Hybrid feature selection in a machine learning predictive model for perioperative myocardial injury in noncoronary cardiac surgery with cardiopulmonary bypass

Perfusion. 2024 May 11:2676591241253459. doi: 10.1177/02676591241253459. Online ahead of print.

Abstract

Background: Perioperative myocardial injury (PMI) is associated with increased mobility and mortality after noncoronary cardiac surgery. However, limited studies have developed a predictive model for PMI. Therefore, we used hybrid feature selection (FS) methods to establish a predictive model for PMI in noncoronary cardiac surgery with cardiopulmonary bypass (CPB).

Methods: This was a single-center retrospective study conducted at the Fuwai Hospital in China.

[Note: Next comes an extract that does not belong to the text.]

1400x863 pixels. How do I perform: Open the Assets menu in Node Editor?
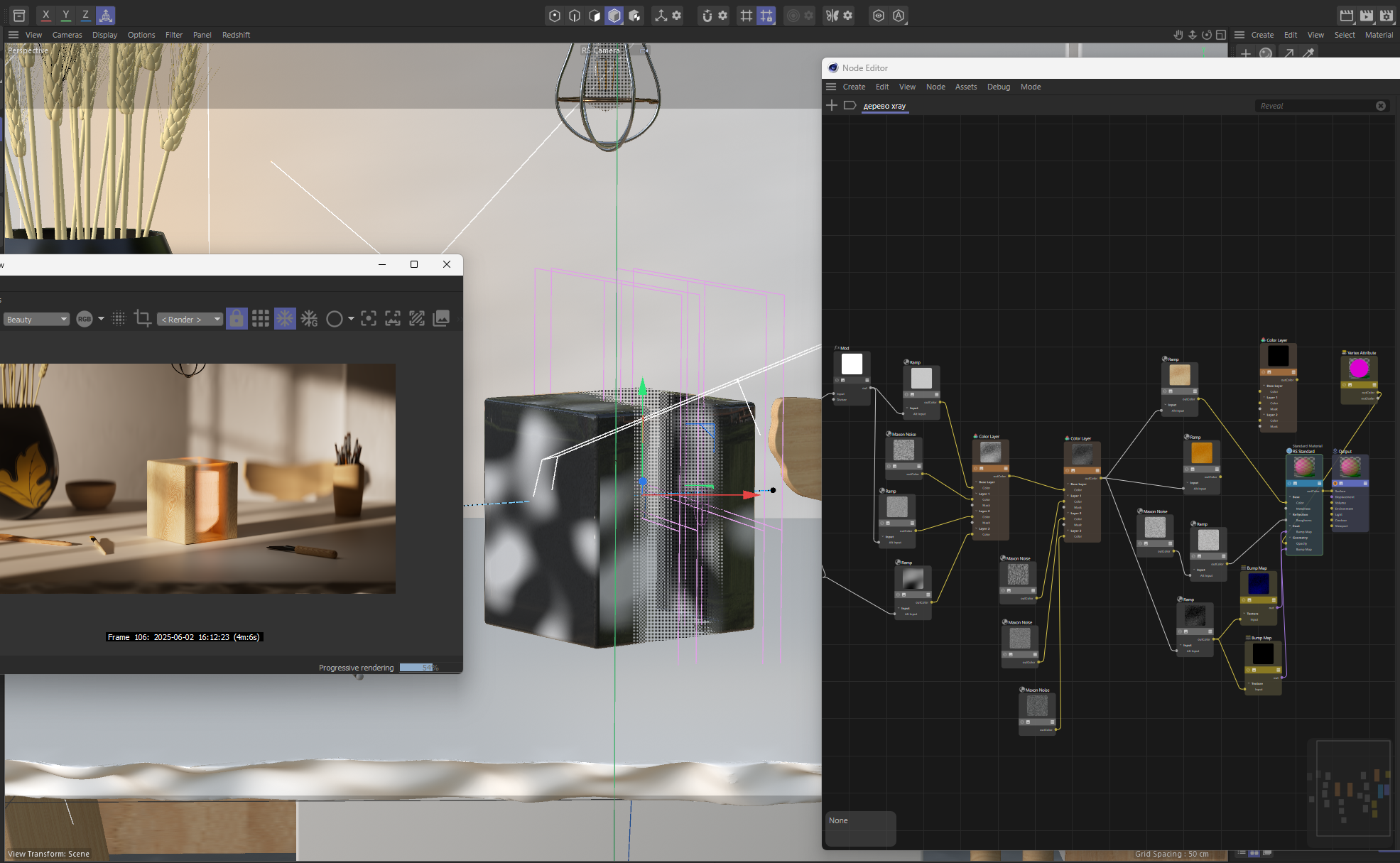965,87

Patients aged 18-70 years who underwent elective noncoronary surgery with CPB at our institution from December 2018 to April 2021 were enrolled. The primary outcome was PMI, defined as the postoperative cardiac troponin I (cTnI) levels exceeding 220 times of upper reference limit (URL). Statistical analyses were conducted by Python (Python Software Foundation, version 3.9.7 and integrated development environment Jupyter Notebook 1.1.0) and SPSS software version 26.0 (IBM Corp., Armonk, New York, USA).

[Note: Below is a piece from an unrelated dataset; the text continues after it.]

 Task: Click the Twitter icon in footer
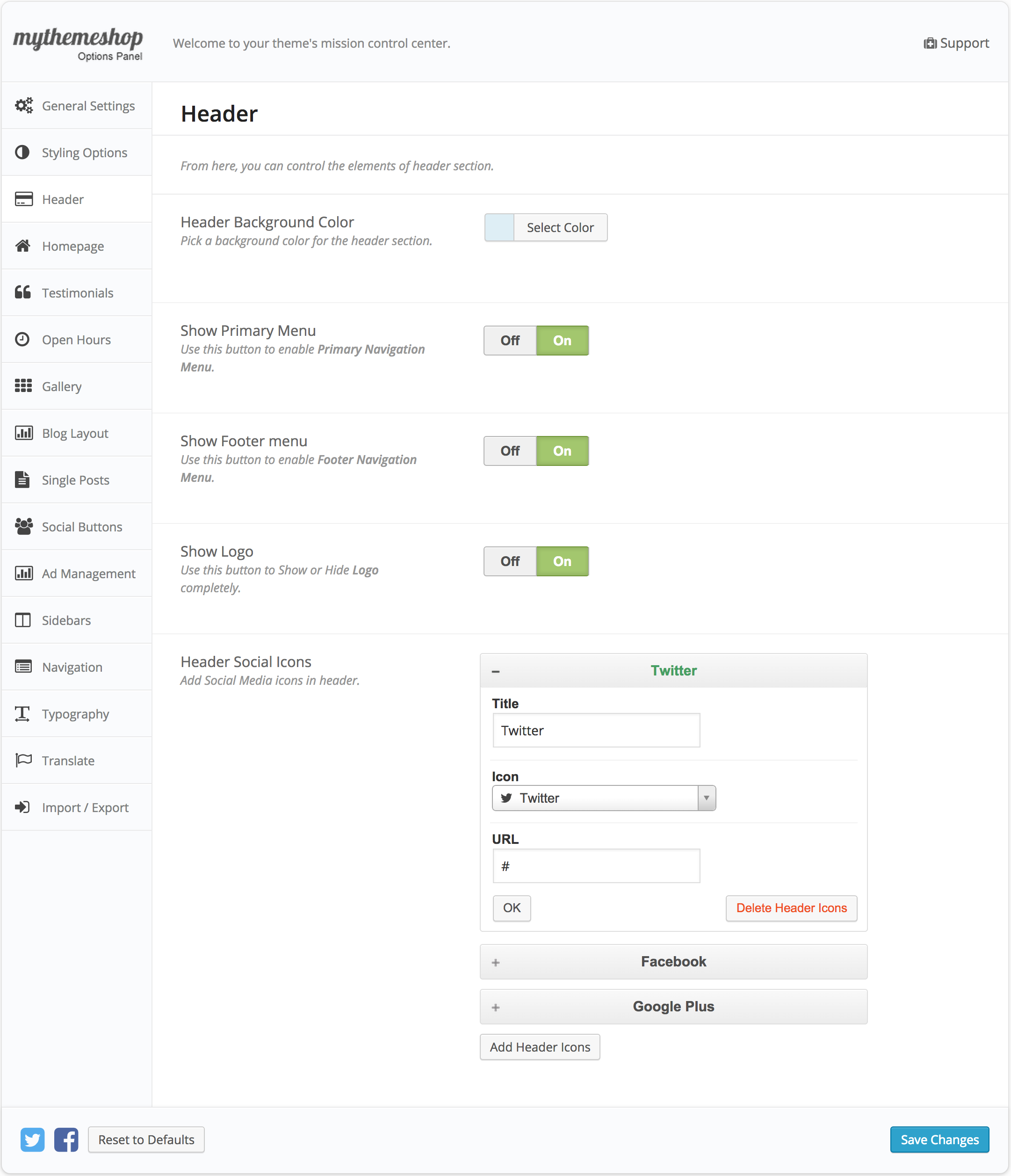point(32,1140)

Results: A total of 1130 patients were eventually eligible for this study. The incidence of PMI was 20.3% (229/1130) in the overall patients, 20.6% (163/791) in the training dataset, and 19.5% (66/339) in the testing dataset. The logistic regression model performed the best AUC of 0.6893 (95 CI%: 0.6371-0.7382) by the traditional selection method, and the random forest model performed the best AUC of 0.6937 (95 CI%: 0.6416-0.7423) by the union of Wrapper and Embedded method, and the CatBoost model performed the best AUC of 0.6828 (95 CI%: 0.6304-0.7320) by the union of Embedded and forward logistic regression technique, and the Naïve Bayes model achieved the best AUC with 0.7254 (95 CI%: 0.6746-0.7723) by forwarding logistic regression method. Moreover, the decision tree, KNeighborsClassifier, and support vector machine models performed the worse AUC in all selection forms. Furthermore, the SHapley Additive exPlanations plot showed that prolonged CPB, aortic clamp time, and preoperative low platelets count were strongly related to the PMI risk.

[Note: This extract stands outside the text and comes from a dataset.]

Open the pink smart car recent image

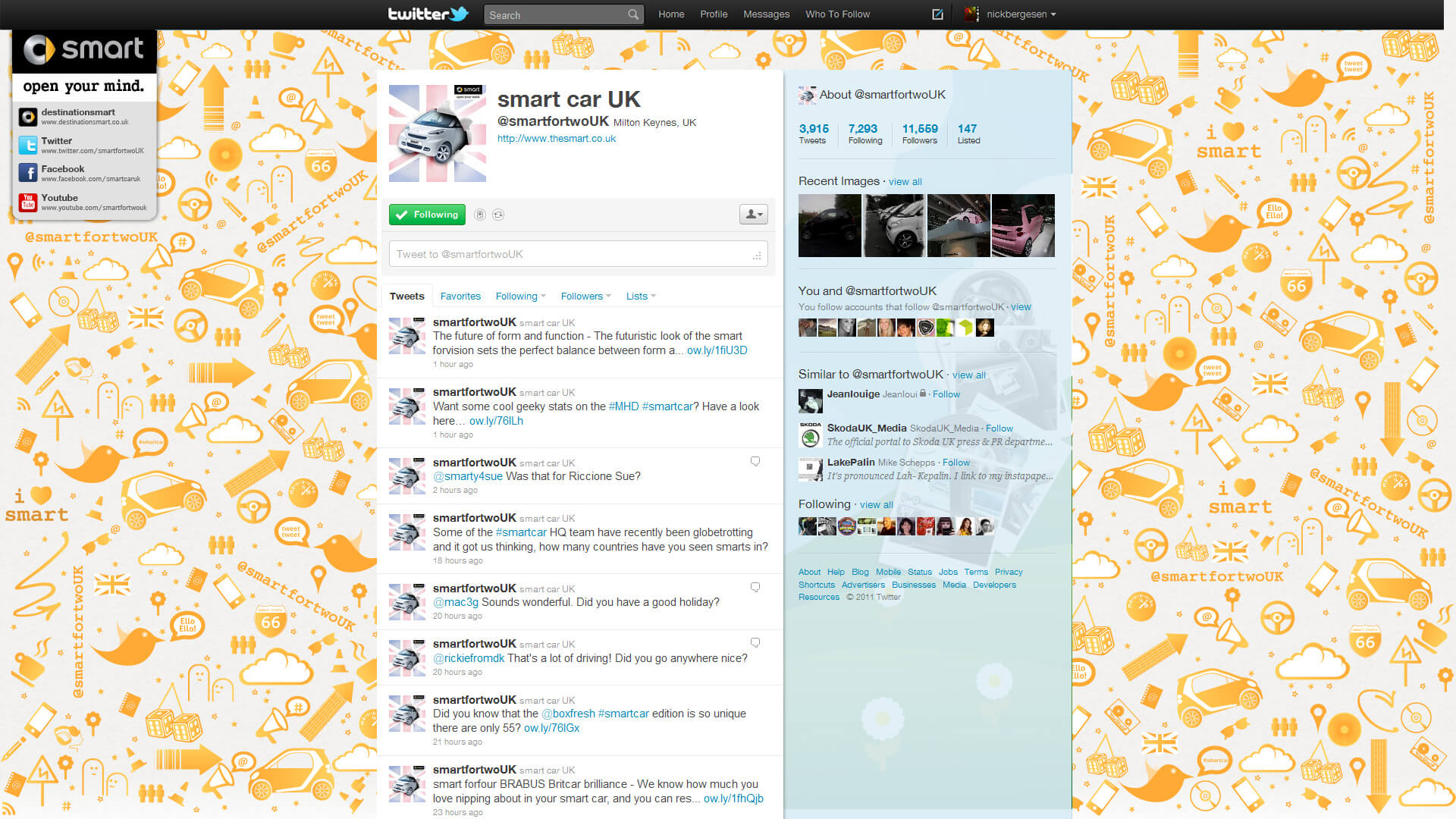1023,225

Conclusions: In total, four category feature selection methods were utilized, comprising five individual selection techniques and 15 combined methods. Notably, the combination of logistic regression and embedded methods demonstrated outstanding performance in predicting PMI risk. We also concluded that the machine learning model, including random forest, catboost, and Naive Bayes, were suitable candidates for establishing PMI predictive model. Nevertheless, additional investigation and validation are imperative for substantiating these finding.

Keywords: cardiac surgery; feature selection; logistic regression; machine learning; perioperative myocardial injury.